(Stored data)
*****
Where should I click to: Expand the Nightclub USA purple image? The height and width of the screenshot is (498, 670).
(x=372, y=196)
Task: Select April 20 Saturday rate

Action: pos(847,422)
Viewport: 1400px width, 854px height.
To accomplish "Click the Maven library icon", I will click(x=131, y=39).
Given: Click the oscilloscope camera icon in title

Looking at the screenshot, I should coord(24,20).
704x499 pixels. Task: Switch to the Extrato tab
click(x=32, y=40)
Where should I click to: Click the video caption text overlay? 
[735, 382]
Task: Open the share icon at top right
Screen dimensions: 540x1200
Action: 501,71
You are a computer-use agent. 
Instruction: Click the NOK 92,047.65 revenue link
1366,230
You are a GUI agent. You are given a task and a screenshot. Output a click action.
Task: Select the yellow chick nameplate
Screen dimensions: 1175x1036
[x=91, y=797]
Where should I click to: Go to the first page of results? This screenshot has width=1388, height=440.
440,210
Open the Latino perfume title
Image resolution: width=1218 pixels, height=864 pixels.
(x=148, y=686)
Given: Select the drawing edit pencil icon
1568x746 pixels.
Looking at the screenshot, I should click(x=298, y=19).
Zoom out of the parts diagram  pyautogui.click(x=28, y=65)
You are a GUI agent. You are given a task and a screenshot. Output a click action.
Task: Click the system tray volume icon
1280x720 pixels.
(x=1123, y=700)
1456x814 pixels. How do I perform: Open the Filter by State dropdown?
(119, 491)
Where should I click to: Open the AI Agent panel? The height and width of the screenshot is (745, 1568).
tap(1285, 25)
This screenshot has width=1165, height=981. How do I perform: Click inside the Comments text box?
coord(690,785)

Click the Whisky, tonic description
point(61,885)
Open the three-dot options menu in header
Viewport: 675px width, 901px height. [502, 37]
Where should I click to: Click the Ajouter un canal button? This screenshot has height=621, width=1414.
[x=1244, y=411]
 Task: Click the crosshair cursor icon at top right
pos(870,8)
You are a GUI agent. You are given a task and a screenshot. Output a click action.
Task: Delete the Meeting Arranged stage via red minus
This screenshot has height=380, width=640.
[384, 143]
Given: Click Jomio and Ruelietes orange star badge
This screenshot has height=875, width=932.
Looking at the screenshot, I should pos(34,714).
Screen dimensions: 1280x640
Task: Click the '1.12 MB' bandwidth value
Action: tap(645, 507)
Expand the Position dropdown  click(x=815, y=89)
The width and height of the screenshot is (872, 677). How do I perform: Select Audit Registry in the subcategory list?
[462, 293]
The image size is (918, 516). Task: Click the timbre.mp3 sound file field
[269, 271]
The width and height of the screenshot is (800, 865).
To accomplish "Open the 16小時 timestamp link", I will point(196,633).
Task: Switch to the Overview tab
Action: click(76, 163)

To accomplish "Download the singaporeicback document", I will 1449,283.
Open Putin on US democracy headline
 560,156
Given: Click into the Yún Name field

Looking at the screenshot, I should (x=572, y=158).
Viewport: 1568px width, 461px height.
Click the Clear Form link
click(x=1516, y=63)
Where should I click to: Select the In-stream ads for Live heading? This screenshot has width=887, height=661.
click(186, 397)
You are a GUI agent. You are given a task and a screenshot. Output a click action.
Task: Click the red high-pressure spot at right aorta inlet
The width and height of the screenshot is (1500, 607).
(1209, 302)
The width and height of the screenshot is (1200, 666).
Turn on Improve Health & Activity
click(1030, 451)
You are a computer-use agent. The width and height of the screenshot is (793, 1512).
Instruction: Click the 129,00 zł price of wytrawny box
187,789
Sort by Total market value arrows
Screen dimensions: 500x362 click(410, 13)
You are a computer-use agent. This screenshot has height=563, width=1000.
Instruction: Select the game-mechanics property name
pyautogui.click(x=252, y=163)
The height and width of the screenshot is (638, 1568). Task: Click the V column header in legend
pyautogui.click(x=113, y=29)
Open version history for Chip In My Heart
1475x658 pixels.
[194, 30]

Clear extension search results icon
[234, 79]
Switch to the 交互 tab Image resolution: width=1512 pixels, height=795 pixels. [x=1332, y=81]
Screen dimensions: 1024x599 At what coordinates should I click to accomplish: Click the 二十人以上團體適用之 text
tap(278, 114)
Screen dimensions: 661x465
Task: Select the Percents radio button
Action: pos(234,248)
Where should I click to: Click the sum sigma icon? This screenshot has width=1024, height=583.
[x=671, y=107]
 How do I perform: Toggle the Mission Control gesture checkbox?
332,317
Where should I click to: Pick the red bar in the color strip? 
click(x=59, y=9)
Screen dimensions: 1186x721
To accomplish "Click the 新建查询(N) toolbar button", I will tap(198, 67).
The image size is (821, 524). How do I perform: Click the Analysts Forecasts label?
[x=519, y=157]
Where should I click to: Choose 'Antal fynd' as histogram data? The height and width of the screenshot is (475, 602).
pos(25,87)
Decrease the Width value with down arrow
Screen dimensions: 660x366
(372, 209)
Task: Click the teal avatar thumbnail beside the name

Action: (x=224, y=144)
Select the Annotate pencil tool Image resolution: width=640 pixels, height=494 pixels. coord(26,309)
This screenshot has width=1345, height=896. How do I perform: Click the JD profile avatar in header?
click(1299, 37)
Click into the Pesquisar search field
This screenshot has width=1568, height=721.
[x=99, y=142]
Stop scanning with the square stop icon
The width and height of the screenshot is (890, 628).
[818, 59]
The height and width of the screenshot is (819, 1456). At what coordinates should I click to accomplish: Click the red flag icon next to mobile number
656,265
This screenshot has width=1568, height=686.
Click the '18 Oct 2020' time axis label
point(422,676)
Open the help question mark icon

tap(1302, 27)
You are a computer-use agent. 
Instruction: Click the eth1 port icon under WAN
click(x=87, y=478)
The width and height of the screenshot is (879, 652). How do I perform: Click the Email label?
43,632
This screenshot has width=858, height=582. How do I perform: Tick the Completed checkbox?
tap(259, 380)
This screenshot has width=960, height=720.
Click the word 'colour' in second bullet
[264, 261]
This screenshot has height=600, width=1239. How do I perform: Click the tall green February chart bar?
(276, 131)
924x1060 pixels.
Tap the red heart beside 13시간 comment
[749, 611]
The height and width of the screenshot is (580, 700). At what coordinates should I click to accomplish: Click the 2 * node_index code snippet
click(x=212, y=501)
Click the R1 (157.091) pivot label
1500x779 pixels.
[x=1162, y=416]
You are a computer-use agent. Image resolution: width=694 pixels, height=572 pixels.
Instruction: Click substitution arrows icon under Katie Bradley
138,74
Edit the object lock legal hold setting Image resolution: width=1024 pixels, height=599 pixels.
*****
**WHAT IS EXPECTED:** Transcribe, exactly and completely, all of the entries.

**RESULT FOR THIS TASK:**
Where should I click to: Expand the Nightclub USA purple image? The height and width of the screenshot is (498, 670).
(x=372, y=196)
Task: Select April 20 Saturday rate

Action: pos(847,422)
Viewport: 1400px width, 854px height.
To accomplish "Click the Maven library icon", I will click(x=131, y=39).
Given: Click the oscilloscope camera icon in title

Looking at the screenshot, I should coord(24,20).
704x499 pixels. Task: Switch to the Extrato tab
click(x=32, y=40)
Where should I click to: Click the video caption text overlay? 
[735, 382]
Task: Open the share icon at top right
Screen dimensions: 540x1200
Action: 501,71
You are a computer-use agent. 
Instruction: Click the NOK 92,047.65 revenue link
1366,230
You are a GUI agent. You are given a task and a screenshot. Output a click action.
Task: Select the yellow chick nameplate
Screen dimensions: 1175x1036
[x=91, y=797]
Where should I click to: Go to the first page of results? This screenshot has width=1388, height=440.
440,210
Open the Latino perfume title
Image resolution: width=1218 pixels, height=864 pixels.
(x=148, y=686)
Given: Select the drawing edit pencil icon
1568x746 pixels.
Looking at the screenshot, I should click(x=298, y=19).
Zoom out of the parts diagram  pyautogui.click(x=28, y=65)
You are a GUI agent. You are given a task and a screenshot. Output a click action.
Task: Click the system tray volume icon
1280x720 pixels.
(x=1123, y=700)
1456x814 pixels. How do I perform: Open the Filter by State dropdown?
(119, 491)
Where should I click to: Open the AI Agent panel? The height and width of the screenshot is (745, 1568).
tap(1285, 25)
This screenshot has width=1165, height=981. How do I perform: Click inside the Comments text box?
coord(690,785)

Click the Whisky, tonic description
point(61,885)
Open the three-dot options menu in header
Viewport: 675px width, 901px height. [502, 37]
Where should I click to: Click the Ajouter un canal button? This screenshot has height=621, width=1414.
[x=1244, y=411]
 Task: Click the crosshair cursor icon at top right
pos(870,8)
You are a GUI agent. You are given a task and a screenshot. Output a click action.
Task: Delete the Meeting Arranged stage via red minus
This screenshot has height=380, width=640.
[384, 143]
Given: Click Jomio and Ruelietes orange star badge
This screenshot has height=875, width=932.
Looking at the screenshot, I should pos(34,714).
Screen dimensions: 1280x640
Task: Click the '1.12 MB' bandwidth value
Action: tap(645, 507)
Expand the Position dropdown  click(x=815, y=89)
The width and height of the screenshot is (872, 677). How do I perform: Select Audit Registry in the subcategory list?
[462, 293]
The image size is (918, 516). Task: Click the timbre.mp3 sound file field
[269, 271]
The width and height of the screenshot is (800, 865).
To accomplish "Open the 16小時 timestamp link", I will point(196,633).
Task: Switch to the Overview tab
Action: click(76, 163)

To accomplish "Download the singaporeicback document", I will 1449,283.
Open Putin on US democracy headline
 560,156
Given: Click into the Yún Name field

Looking at the screenshot, I should (x=572, y=158).
Viewport: 1568px width, 461px height.
Click the Clear Form link
click(x=1516, y=63)
Where should I click to: Select the In-stream ads for Live heading? This screenshot has width=887, height=661.
click(186, 397)
You are a GUI agent. You are given a task and a screenshot. Output a click action.
Task: Click the red high-pressure spot at right aorta inlet
The width and height of the screenshot is (1500, 607).
(1209, 302)
The width and height of the screenshot is (1200, 666).
Turn on Improve Health & Activity
click(1030, 451)
You are a computer-use agent. The width and height of the screenshot is (793, 1512).
Instruction: Click the 129,00 zł price of wytrawny box
187,789
Sort by Total market value arrows
Screen dimensions: 500x362 click(410, 13)
You are a computer-use agent. This screenshot has height=563, width=1000.
Instruction: Select the game-mechanics property name
pyautogui.click(x=252, y=163)
The height and width of the screenshot is (638, 1568). Task: Click the V column header in legend
pyautogui.click(x=113, y=29)
Open version history for Chip In My Heart
1475x658 pixels.
[194, 30]

Clear extension search results icon
[234, 79]
Switch to the 交互 tab Image resolution: width=1512 pixels, height=795 pixels. [x=1332, y=81]
Screen dimensions: 1024x599 At what coordinates should I click to accomplish: Click the 二十人以上團體適用之 text
tap(278, 114)
Screen dimensions: 661x465
Task: Select the Percents radio button
Action: pos(234,248)
Where should I click to: Click the sum sigma icon? This screenshot has width=1024, height=583.
[x=671, y=107]
 How do I perform: Toggle the Mission Control gesture checkbox?
332,317
Where should I click to: Pick the red bar in the color strip? 
click(x=59, y=9)
Screen dimensions: 1186x721
To accomplish "Click the 新建查询(N) toolbar button", I will tap(198, 67).
The image size is (821, 524). How do I perform: Click the Analysts Forecasts label?
[x=519, y=157]
Where should I click to: Choose 'Antal fynd' as histogram data? The height and width of the screenshot is (475, 602).
pos(25,87)
Decrease the Width value with down arrow
Screen dimensions: 660x366
(372, 209)
Task: Click the teal avatar thumbnail beside the name

Action: (x=224, y=144)
Select the Annotate pencil tool Image resolution: width=640 pixels, height=494 pixels. coord(26,309)
This screenshot has width=1345, height=896. How do I perform: Click the JD profile avatar in header?
click(1299, 37)
Click into the Pesquisar search field
This screenshot has width=1568, height=721.
[x=99, y=142]
Stop scanning with the square stop icon
The width and height of the screenshot is (890, 628).
[818, 59]
The height and width of the screenshot is (819, 1456). At what coordinates should I click to accomplish: Click the red flag icon next to mobile number
656,265
This screenshot has width=1568, height=686.
Click the '18 Oct 2020' time axis label
point(422,676)
Open the help question mark icon

tap(1302, 27)
You are a computer-use agent. 
Instruction: Click the eth1 port icon under WAN
click(x=87, y=478)
The width and height of the screenshot is (879, 652). How do I perform: Click the Email label?
43,632
This screenshot has width=858, height=582. How do I perform: Tick the Completed checkbox?
tap(259, 380)
This screenshot has width=960, height=720.
Click the word 'colour' in second bullet
[264, 261]
This screenshot has height=600, width=1239. How do I perform: Click the tall green February chart bar?
(276, 131)
924x1060 pixels.
Tap the red heart beside 13시간 comment
[749, 611]
The height and width of the screenshot is (580, 700). At what coordinates should I click to accomplish: Click the 2 * node_index code snippet
click(x=212, y=501)
Click the R1 (157.091) pivot label
1500x779 pixels.
[x=1162, y=416]
You are a computer-use agent. Image resolution: width=694 pixels, height=572 pixels.
Instruction: Click substitution arrows icon under Katie Bradley
138,74
Edit the object lock legal hold setting Image resolution: width=1024 pixels, height=599 pixels.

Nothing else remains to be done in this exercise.